▶ **Task directions**
Copy each line of the entries beneath that contains the word "comment".
[Provided information — start]
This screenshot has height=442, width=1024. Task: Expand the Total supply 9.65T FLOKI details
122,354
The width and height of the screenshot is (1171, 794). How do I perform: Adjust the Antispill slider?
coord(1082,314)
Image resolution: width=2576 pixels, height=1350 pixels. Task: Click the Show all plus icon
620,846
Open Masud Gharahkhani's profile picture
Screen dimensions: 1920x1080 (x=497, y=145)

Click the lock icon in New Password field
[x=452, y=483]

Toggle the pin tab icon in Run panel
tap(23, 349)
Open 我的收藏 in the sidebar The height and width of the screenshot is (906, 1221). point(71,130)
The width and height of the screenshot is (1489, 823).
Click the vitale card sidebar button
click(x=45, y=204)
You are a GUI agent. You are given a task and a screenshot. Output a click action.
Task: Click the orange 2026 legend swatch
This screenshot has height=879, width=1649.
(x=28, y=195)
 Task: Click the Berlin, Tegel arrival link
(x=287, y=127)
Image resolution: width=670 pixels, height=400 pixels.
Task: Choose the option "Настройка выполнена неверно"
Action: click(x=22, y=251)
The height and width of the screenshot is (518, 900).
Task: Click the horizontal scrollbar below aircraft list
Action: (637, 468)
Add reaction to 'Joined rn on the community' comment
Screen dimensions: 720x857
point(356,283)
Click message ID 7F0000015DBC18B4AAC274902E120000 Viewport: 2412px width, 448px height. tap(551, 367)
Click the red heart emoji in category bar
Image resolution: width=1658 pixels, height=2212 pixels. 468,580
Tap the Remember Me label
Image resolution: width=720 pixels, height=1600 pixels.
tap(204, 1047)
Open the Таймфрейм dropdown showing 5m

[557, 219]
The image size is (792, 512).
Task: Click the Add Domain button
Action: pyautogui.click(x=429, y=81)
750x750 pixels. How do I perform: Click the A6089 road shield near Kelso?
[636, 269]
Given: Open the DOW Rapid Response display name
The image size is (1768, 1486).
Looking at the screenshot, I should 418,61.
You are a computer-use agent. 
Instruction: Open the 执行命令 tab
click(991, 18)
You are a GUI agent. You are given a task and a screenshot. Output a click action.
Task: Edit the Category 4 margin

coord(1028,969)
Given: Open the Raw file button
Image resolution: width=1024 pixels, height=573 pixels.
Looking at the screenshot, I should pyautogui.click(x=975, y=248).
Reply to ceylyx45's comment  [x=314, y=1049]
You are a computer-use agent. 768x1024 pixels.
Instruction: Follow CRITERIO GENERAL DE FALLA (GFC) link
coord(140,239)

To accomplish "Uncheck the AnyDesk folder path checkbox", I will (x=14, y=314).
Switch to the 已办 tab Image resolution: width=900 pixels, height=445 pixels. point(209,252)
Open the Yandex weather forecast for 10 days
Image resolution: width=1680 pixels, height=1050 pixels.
[Provided information — finish]
▶ **Reply to the exercise**
Add reaction to 'Joined rn on the community' comment
Reply to ceylyx45's comment  [x=314, y=1049]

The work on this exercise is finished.